Guest post originally published on the Fairwinds blog by Kendall Miller
Kubernetes as a technology gives organizations the ability to run containerized applications at scale across different cloud infrastructures and distributions. What it can’t do (yet) is centrally manage a wide expanse of clusters out of the box in a compliant and reliable manner. This reality makes it difficult to deliver governance and standardization across different clusters, not to mention it stifles innovation. But as the expanse of new clusters continues to grow, finding new ways to streamline multi-cluster management will become the gold ring of cloud success.
Multi-Cluster Management
Effective multi-cluster management means reducing two things—redundant efforts and operational overhead. It also involves establishing the right framework to evolve your existing governance model to reduce overhead and redundant efforts in cross-cluster life cycle management. But if you’re operating in an enterprise environment with a growing number of clusters, all being managed independently with little uniformity, the complexity of streamlining this management process can become a huge barrier to business success.
As the number of Kubernetes clusters grows, practitioners are forced to spend more and more time with management and less time being productive. What they need is a way to centrally view, manage and consolidate disparate clusters as they are discovered so resources can be properly optimized and issues handled without losing valuable time.
Steps to Streamlining Clusters
If teams at your organization are struggling with multi-cluster Kubernetes, don’t panic—you’re not alone. Here are three basic steps you can take right now to reduce the time and resources spent on managing many clusters at once.
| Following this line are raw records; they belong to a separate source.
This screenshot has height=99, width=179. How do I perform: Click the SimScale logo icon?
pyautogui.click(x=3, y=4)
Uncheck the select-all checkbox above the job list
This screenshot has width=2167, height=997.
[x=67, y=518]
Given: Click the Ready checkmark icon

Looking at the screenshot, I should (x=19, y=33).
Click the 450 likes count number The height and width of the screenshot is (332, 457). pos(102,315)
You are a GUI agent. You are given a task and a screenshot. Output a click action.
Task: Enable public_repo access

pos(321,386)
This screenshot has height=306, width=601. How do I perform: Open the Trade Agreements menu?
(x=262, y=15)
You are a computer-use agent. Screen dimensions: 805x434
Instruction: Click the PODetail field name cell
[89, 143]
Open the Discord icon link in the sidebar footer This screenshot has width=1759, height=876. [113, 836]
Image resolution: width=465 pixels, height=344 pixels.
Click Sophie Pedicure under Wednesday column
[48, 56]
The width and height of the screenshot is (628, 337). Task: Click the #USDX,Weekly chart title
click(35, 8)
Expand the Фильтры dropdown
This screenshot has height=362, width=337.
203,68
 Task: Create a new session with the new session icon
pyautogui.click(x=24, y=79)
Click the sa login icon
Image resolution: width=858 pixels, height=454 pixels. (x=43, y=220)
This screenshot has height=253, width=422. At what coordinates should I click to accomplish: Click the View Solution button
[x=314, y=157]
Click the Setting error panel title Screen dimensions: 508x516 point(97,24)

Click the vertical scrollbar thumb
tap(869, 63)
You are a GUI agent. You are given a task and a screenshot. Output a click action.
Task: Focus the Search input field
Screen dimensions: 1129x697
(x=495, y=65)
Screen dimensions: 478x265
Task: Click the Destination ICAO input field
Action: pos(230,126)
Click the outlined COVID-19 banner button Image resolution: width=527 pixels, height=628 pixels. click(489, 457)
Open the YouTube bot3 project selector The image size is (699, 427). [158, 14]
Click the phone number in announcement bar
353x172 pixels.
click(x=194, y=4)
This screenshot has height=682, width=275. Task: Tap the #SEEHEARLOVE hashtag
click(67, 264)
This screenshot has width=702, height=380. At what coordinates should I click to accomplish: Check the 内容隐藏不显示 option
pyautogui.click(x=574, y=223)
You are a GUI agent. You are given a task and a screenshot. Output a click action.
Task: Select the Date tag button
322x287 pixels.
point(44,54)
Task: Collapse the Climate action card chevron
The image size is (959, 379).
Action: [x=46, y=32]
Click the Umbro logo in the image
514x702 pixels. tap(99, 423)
1. Adopt zero-trust methods. This security model assumes all systems, services and users in and between networks are not automatically trusted and granted access. Kubernetes includes all the hooks needed to implement this level of control access to each cluster in your fleet, drawing on technologies such as authentication, authorization, encryption and configuration validation. Applying zero-trust principles to your Kubernetes environment means controlling access to the API server, the core of the Kubernetes control plane for each cluster. Because API calls are used to query objects like namespaces, pods and configuration maps, controlling access to API use is key to securing your workloads—and achieving Kubernetes zero trust.
Zero trust best practices allow organizations to create a secure environment, one where all individual elements are correctly configured and aligned. When this security model is enforced across a multi-cluster environment, it is possible to operate many clusters at scale—and with less risk.
2. Enable multi-cluster deployment. In multi-cloud, multi-cluster Kubernetes environments, frequent application and infrastructure updates are the norm. Teams often need to deploy to multiple Kubernetes clusters at the same time, making it nearly impossible to avoid drift, which are inconsistencies between clusters and misconfigurations that usually result in downtime or worse.
Because GitOps can help solve these challenges by bringing familiar tools to infrastructure management and continuous deployment (CD), it is often used by organizations looking for better overall standardization, security and productivity. When changes are made to the repository, code is rolled back from your cluster to automate deployments quickly and reliably. Even though GitOps workflows can be implemented using standard Git tools, additional tooling will be necessary to enjoy the full benefits, including the ability to confirm maintenance of the desired state.
Reactive or short term adjustments can get lost in a sea of clusters. Here are some tools that help spot unintended deviations in your fleet.
- Fairwinds Polaris provides a dashboard view of in-cluster workloads and how they relate to best practices.
- Fairwinds Goldilocks helps get your Pod resource requests and limits “just right” by using vertical-pod-autoscaler in recommendation mode, visualized in a dashboard.
- Fairwinds RBAC Lookup is a command-line tool that eases finding the roles attached to users, groups, or ServiceAccounts that authenticate to Kubernetes.
3. Simplify life cycle management. As we know, Kubernetes environments grow over time, with many cloud services, such as Amazon EKS and Azure AKS, providing helpful coverage. Although similar at the core, all these types of Kubernetes have different management tools, which means deploying and updating clusters in each environment can look quite different.
The best solution here is to standardize the organization around a single type of Kubernetes, one that can perform life cycle management for the whole fleet. That said, this goal is hard to meet because there are so few existing tools that cover both the popular Kubernetes distributions and cloud services. The best practice to simplify life cycle management is to find a SaaS service provider that allows users to deploy, manage and upgrade all clusters from a single pane of glass, a dashboard that improves visibility, reliability and consistency.
Organizations today need multiple tools installed and configured across clusters to ensure security, resource optimization and reliability checks. Without central visibility into what’s happening, time and resources are wasted. This is why we created Fairwinds Insights, our Kubernetes governance platform. Insights aggregates the results of great open source tools, including the ones described here, into a single view, which allows you to assess and enforce your standards across multiple clusters. Insights uses Polaris and Open Policy Agent to provide central policy management for some or all of your clusters.